Kidney infections are usually one of the most common. They have an intense pelvic and back pain, where it is usual to have a few tenths of fever.

If it ever happened to you, you already know how problematic it is, so we want to talk about this disease and the guidelines to follow.

Taking everything into consideration, the causes would be:

  • Bacteria.
  • Kidney stones.
  • Diabetes.
  • Some genetic abnormalities.
  • Cysts in the kidney.
  • Anemia.
  • Low defenses and a weakened immune system.


Patients should always take antibiotics to combat the bacterial disease. These are severe conditions that can create several health issues if left untreated, and worst case scenario the sufferers die.

Resistance to antibiotics is common nowadays.
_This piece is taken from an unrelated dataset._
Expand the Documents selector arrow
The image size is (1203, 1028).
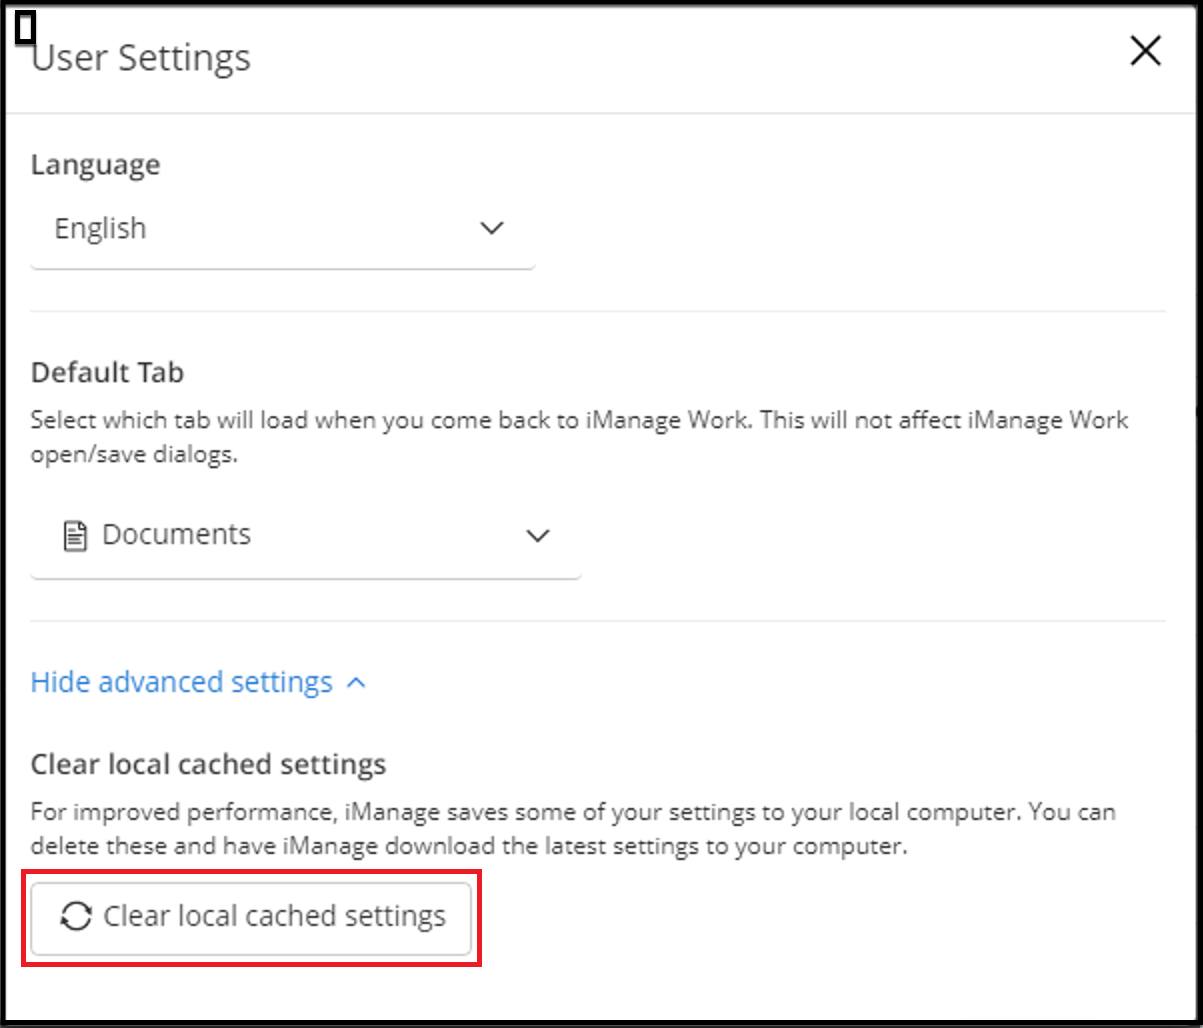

A physician will prescribe a second antibiotic if the first one fails.

It is essential to stick to the prescribed antibiotics and keep up with the treatment until the doctor orders to stop, since the infection may return if some bacteria survive.
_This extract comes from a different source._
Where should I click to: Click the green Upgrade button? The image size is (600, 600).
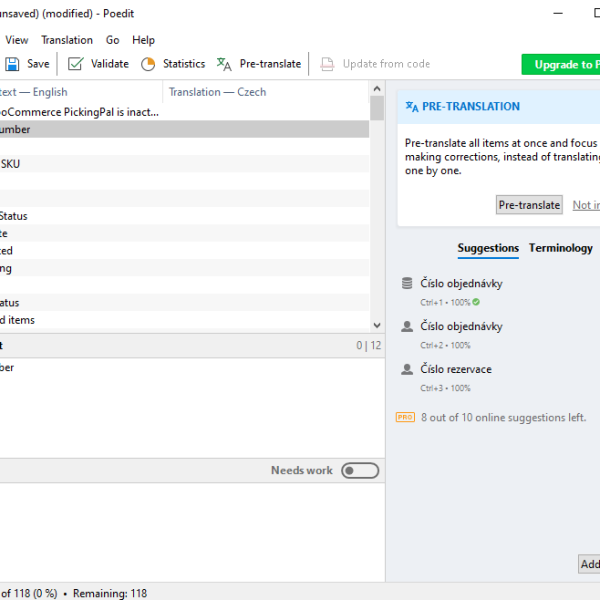(560, 64)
Among the antibiotics commonly used for kidney disease are fluoroquinolone antibiotics, such as ciprofloxacin and levofloxacin.

A combination pill of trimethoprim and sulfamethoxazole is another standard treatment.

Cephalexin (a cephalosporin antibiotic) is another treatment sometimes used, particularly for pregnant women. In severe cases, healthcare providers may need to inject the patient with intravenous.

Intravenous Hydration may be carried out in a hospital when a fever is severe. Specialized intravenous fluids are used.

Painkillers, such as acetaminophen (paracetamol), can be used. Non-steroidal anti-inflammatory drugs (NSAIDs), such as ibuprofen or aspirin, should not be used in cases of a kidney infection since they can lead to further kidney damage.

Draining of abscesses, using a needle inserted into the back, may be necessary since ulcers tend not to respond well to antibiotics.

Kidney Stones associated with infections may have to be removed using surgery or destroyed using ultrasonic techniques.